Como norma general, las entidades, reservan este producto a librados de alta solvencia y tamaño, como por ejemplo alguna empresa cotizada con dilatados plazos de pago, y que no admite el pagaré o el confirming como forma de pago, es decir, no hay instrumento negociable. Además, el factoring admite tanto librados nacionales como internacionales, convirtiéndose en un interesante instrumento de anticipo de exportaciones, especialmente si es sin recurso.

Pero antes de preguntar a tu entidad, pregunta a tu cliente si admite el factoring en vuestra relación comercial ya que, muchas grandes empresas, no lo admiten por los elevados costes administrativos que les supone su gestión. Estamos hablando, por lo general, de empresas de gran tamaño que gestionan cientos de miles de pagos y, un pequeño cambio en sus procesos internos puede suponer un elevado coste operativo.

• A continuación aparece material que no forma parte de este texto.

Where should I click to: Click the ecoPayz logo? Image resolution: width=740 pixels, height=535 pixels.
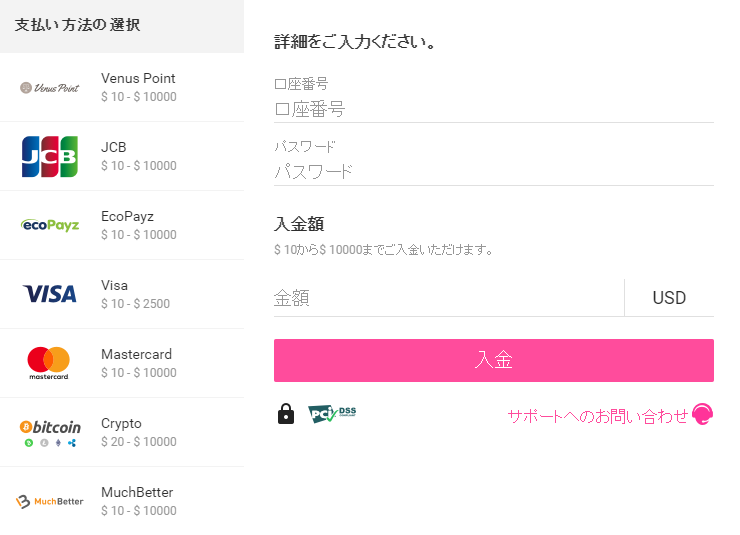(x=50, y=225)
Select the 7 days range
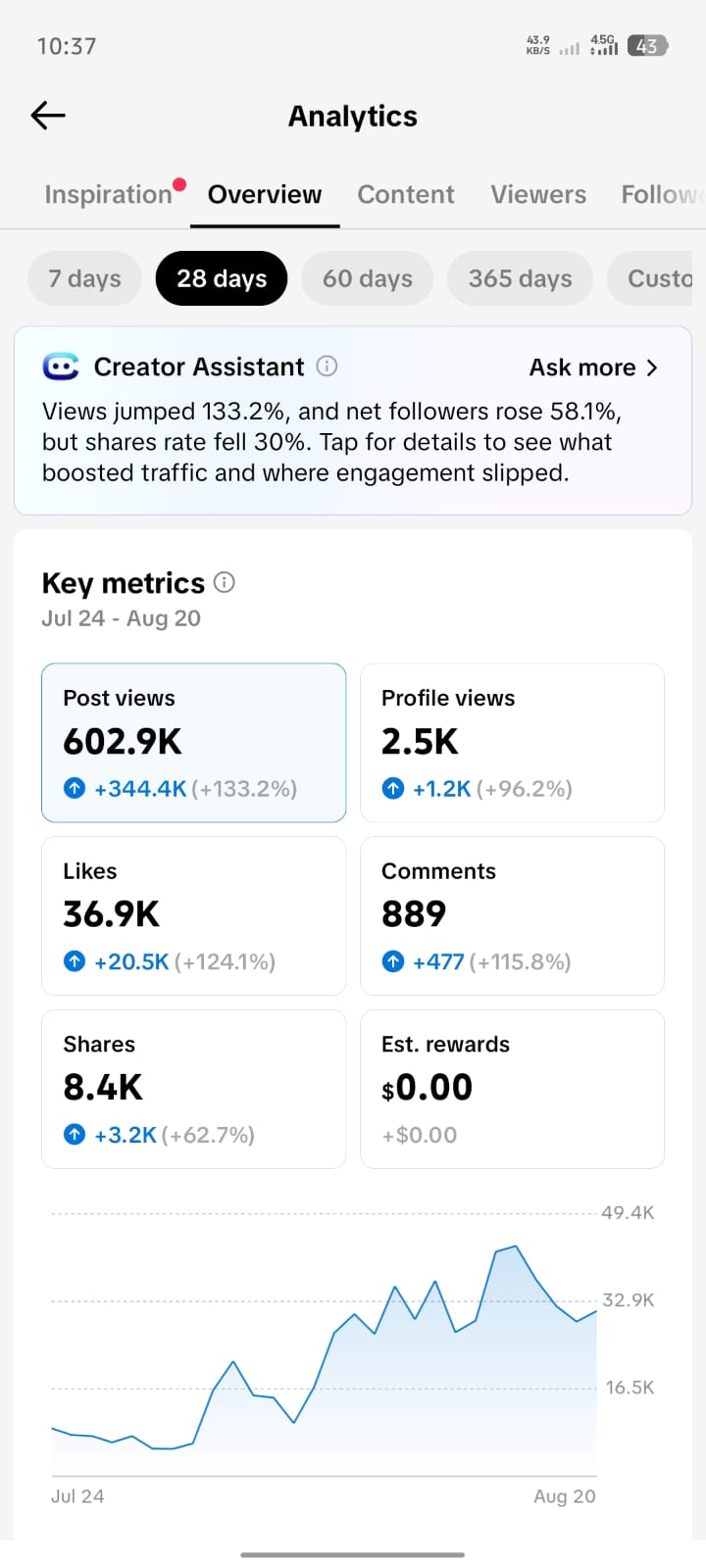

Así que, si tienes como clientes a empresas de elevado tamaño y solvencia, que pagan a plazos dilatados y no te ofrecen ni pagarés ni confirming como forma de pago, el factoring puede ser una solución, pero escoge la modalidad "sin recurso" y analiza bien el coste financiero que vas a asumir ya que, en ocasiones, el exceso de servicios incluidos hace del factoring una forma de financiarse a precios poco competitivos.